Assignment =>
Copy, word for word, the passage of the gas sensor abstract that opens with the words containing "[Acknowledgement] This work" and closes with "for research funding.".

** Opening Exercise text block **

Pacific Rim Symposium on Surfaces, Coatings and Interfaces (PacSurf 2014)
    Thin Films Wednesday Sessions
       Session TF-WeM

Paper TF-WeM6
A Study to Reduce Deviations of Sensitivities to Constant CO Gas of Pt Doped SnO2 Thin Film Based Micro Gas Sensor

Wednesday, December 10, 2014, 9:40 am, Room Makai

Session: Thin Film Synthesis and Characterization II
Presenter: Jun-gu Kang, Sungkyunkwan University, Korea, Republic of Korea
Authors: J. Kang, Sungkyunkwan University, Korea, Republic of Korea
J.-S. Park, Korea Electronics Technology Institute (KETI), Republic of Korea
H. Lee, Sungkyunkwan University, Korea, Republic of Korea
Correspondent: Click to Email

Gas sensors based on metal oxide semiconductors have been used for detecting low level toxic and explosive gas for a long time, since metal oxide semiconductors enable to make gas sensors operate at low power consumption as well as supply with low price. Recently, researchers have studied nanostructured metal oxide semiconductors to improve sensitivity by enlarging the surface area that react gas directly. However, such gas sensors based on nanomaterials suffer from a large deviation of sensitivities among gas sensors. In the present work, we employed a SnO2 thin film, with a well-defined surface area and thus a small deviation in sensitivity, and, in addition, doped it with a noble metal to improve stability. For the fabrication of the micro platform, which consists of a micro heater and sensing electrode on SiNx membrane, we started with a Si substrate(100) by deposition of a low stress 2㎛-thick SiNx film using a low pressure chemical vapor deposition process. After deposition of a tantalum layer, serving as an adhesion layer, a Pt film was deposited as a heating element. The heater layer of Pt on Ta was patterned and etched using a dry etching process with an advanced oxide-etching equipment. An 1㎛-thick insulating layer was produced on the patterned heater layer. A sensing electrode layer of Pt was sputtered and then patterned using a dry etching process. A SnO2 thin film, as sensing material, was deposited with RF sputtering on the sensing electrode of a micro platform. And then, Pt doping was done by Pt thin film sputtering, and heat treatment to form Pt islands on SnO2 thin film. After finishing the front side process of the wafer, we patterned the back-side of the wafer and etched it in a KOH solution to release the SiNx film as a membrane. In this presentation, sensing properties of fabricated gas sensors to indoor pollutant gases such as CO, HCHO and toluene will be presented. We will also show the possibility to reduce deviations of sensitivities to the constant CO gas concentration among thin film based micro gas sensors.

[Acknowledgement] This work was supported by the "Project (10043800) of the Technology Development Program of S/W Convergence Component" by MOTIE and KEIT in Korea. The authors appreciate government for research funding.

** Closing Exercise text block **
** Opening The data block **

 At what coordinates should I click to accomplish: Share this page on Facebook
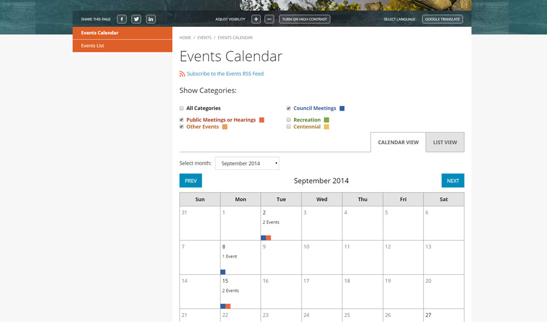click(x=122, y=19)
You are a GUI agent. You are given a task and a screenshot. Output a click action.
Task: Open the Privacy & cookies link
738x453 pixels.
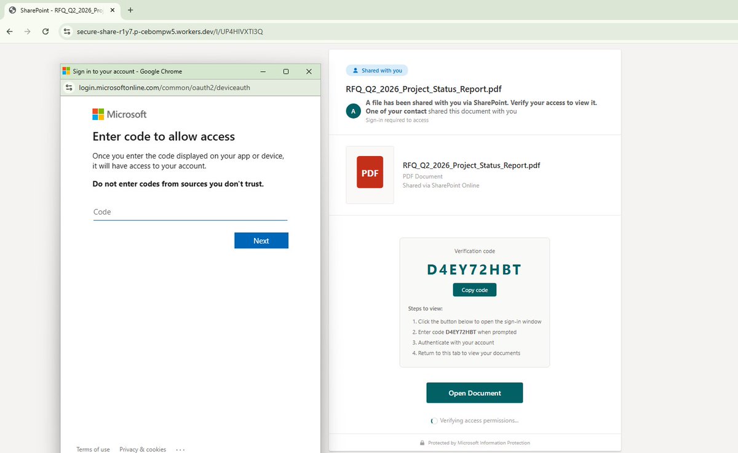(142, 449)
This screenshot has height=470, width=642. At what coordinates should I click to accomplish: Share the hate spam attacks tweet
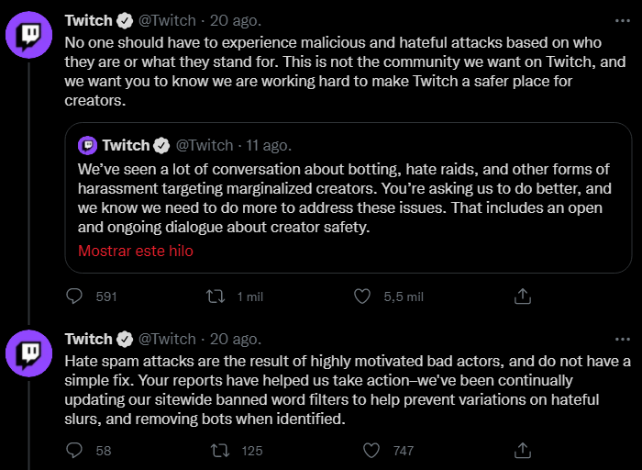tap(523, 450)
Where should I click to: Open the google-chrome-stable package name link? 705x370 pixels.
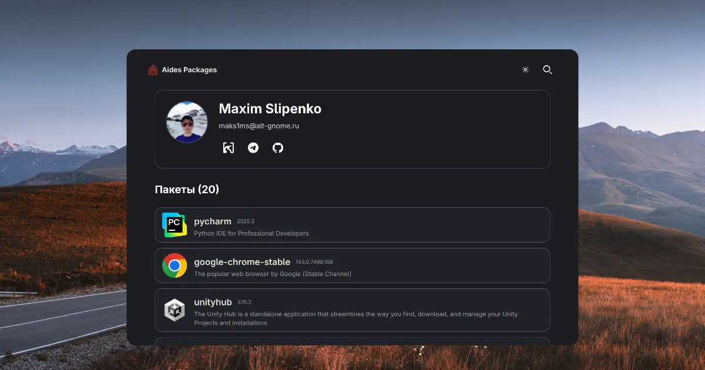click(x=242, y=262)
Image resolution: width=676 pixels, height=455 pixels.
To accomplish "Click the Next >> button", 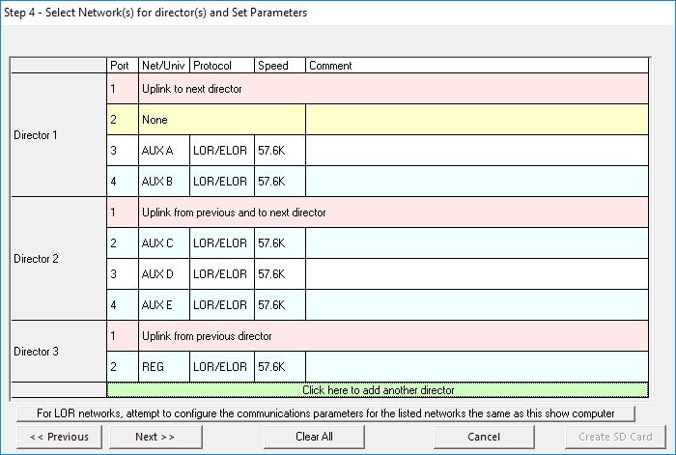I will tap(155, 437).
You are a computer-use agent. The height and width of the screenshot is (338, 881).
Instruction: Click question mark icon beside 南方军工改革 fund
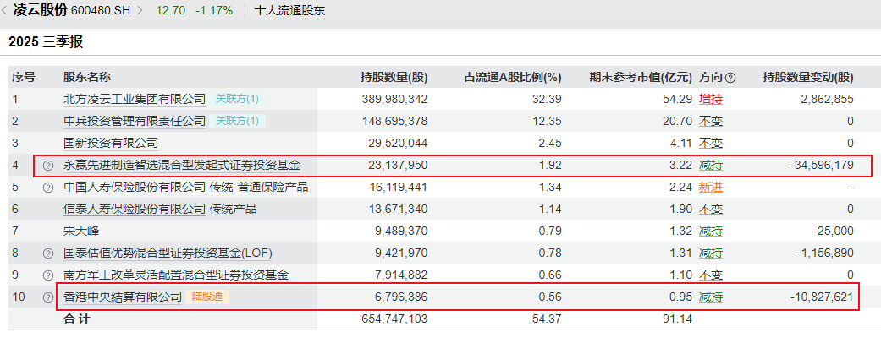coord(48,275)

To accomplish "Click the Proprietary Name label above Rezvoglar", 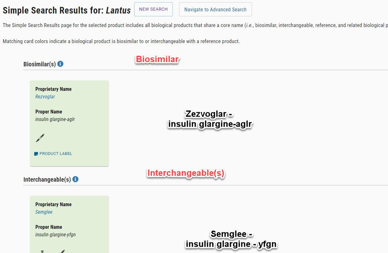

** Closing The data block **

Response =>
[Acknowledgement] This work was supported by the "Project (10043800) of the Technology Development Program of S/W Convergence Component" by MOTIE and KEIT in Korea. The authors appreciate government for research funding.